■ **YOUR OBJECTIVE**: Transcribe the passage of the article on dementia and women from "Oestrogen's effects on" up to and including "the same age.".
START DOCUMENT EXTRACT
Why is dementia so sexist?
Dementia Dementia is sexist. This devastating condition disproportionately affects more women than men, with women with dementia outnumbering men two to one.
Women are, statistically, more likely to live longer than men and, unfortunately, the risk of dementia increases with age. But dementia is caused by diseases of the brain, not age alone, so what is it that makes women more vulnerable to dementia?
The truth is we don’t fully know. One of the main theories rests with the female hormone, oestrogen.
Oestrogen's effects on dementia:
Oestrogen affects the development of the brain and, at the recent AAIC conference, was linked to women having better verbal memory than men at all ages (even in people with mild cognitive impairment). Women’s better verbal memory may be masking early symptoms of dementia, leading to under-diagnosis and lost opportunities for early intervention.
During the menopause, women stop producing as much oestrogen, which results in a loss of the hormone’s influence on blood pressure and cognition. This may explain why hypertension has been shown to be more likely to increase a woman’s risk of dementia than a man’s, despite hypertension being more common in men of the same age.
Lack of funding is slowing progress:
Our researchers are on the case, investigating the role of blood pressure in dementia and striving to improve all aspects of diagnosis, care and potential treatment. But we need more funding to continue this work. There hasn’t been a new drug for dementia in 15 years, so it’s important to keep research at the forefront of the agenda and make sure that upcoming treatments work for everyone.
END DOCUMENT EXTRACT
START GIVEN DATA
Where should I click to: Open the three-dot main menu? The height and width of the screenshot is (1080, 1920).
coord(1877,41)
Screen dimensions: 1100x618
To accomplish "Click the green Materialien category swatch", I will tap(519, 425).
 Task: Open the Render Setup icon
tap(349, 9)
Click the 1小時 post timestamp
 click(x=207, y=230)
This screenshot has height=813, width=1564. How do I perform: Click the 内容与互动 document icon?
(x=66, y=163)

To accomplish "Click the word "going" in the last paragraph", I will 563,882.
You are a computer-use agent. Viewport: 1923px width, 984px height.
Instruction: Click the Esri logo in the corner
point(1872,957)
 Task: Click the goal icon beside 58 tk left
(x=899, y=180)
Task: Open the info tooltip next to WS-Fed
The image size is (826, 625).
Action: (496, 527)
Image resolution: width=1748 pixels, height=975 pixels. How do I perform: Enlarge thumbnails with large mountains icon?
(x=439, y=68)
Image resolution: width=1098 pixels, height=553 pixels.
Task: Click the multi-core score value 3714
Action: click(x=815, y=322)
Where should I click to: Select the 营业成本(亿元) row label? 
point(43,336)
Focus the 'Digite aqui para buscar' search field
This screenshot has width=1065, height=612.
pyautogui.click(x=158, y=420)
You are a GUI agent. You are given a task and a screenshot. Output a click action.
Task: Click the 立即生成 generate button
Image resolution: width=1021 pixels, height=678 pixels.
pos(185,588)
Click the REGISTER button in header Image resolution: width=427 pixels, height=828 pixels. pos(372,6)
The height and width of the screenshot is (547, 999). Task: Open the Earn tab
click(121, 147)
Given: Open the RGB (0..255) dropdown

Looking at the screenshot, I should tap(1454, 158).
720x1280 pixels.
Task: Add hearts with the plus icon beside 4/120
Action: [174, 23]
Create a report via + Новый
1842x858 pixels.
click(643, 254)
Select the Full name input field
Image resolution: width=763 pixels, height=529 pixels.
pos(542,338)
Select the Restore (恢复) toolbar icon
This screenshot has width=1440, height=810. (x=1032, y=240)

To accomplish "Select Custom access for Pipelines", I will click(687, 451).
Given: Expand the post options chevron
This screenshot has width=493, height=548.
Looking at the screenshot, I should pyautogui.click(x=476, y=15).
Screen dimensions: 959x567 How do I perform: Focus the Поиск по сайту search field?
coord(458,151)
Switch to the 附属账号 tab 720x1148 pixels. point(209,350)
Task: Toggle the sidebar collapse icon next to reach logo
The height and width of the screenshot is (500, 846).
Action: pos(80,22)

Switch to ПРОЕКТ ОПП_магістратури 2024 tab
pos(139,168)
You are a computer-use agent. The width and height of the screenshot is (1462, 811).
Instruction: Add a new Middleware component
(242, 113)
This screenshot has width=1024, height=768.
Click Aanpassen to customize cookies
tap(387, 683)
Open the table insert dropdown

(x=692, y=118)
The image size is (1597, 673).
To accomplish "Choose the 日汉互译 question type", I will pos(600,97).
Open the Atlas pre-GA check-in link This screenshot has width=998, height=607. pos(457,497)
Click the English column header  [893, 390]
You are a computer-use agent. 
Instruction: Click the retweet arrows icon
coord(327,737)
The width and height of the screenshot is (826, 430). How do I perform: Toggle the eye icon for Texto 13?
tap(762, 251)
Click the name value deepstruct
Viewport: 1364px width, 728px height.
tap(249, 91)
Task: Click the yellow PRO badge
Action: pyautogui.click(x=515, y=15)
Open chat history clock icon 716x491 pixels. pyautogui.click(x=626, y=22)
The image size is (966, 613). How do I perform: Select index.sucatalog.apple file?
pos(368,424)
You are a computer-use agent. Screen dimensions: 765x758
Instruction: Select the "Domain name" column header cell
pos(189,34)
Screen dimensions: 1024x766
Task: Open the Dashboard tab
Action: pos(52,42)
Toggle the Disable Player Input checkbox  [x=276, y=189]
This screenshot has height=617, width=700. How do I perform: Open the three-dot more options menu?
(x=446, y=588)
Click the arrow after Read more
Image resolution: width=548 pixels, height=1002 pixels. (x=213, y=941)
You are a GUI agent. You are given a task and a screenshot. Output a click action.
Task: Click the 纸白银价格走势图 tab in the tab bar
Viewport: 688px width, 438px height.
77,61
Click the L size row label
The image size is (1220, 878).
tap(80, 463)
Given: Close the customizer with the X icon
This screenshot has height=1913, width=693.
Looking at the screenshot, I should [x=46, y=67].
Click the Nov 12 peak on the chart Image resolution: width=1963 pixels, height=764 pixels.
END GIVEN DATA
■ **ANSWER**:
Oestrogen's effects on dementia:
Oestrogen affects the development of the brain and, at the recent AAIC conference, was linked to women having better verbal memory than men at all ages (even in people with mild cognitive impairment). Women’s better verbal memory may be masking early symptoms of dementia, leading to under-diagnosis and lost opportunities for early intervention.
During the menopause, women stop producing as much oestrogen, which results in a loss of the hormone’s influence on blood pressure and cognition. This may explain why hypertension has been shown to be more likely to increase a woman’s risk of dementia than a man’s, despite hypertension being more common in men of the same age.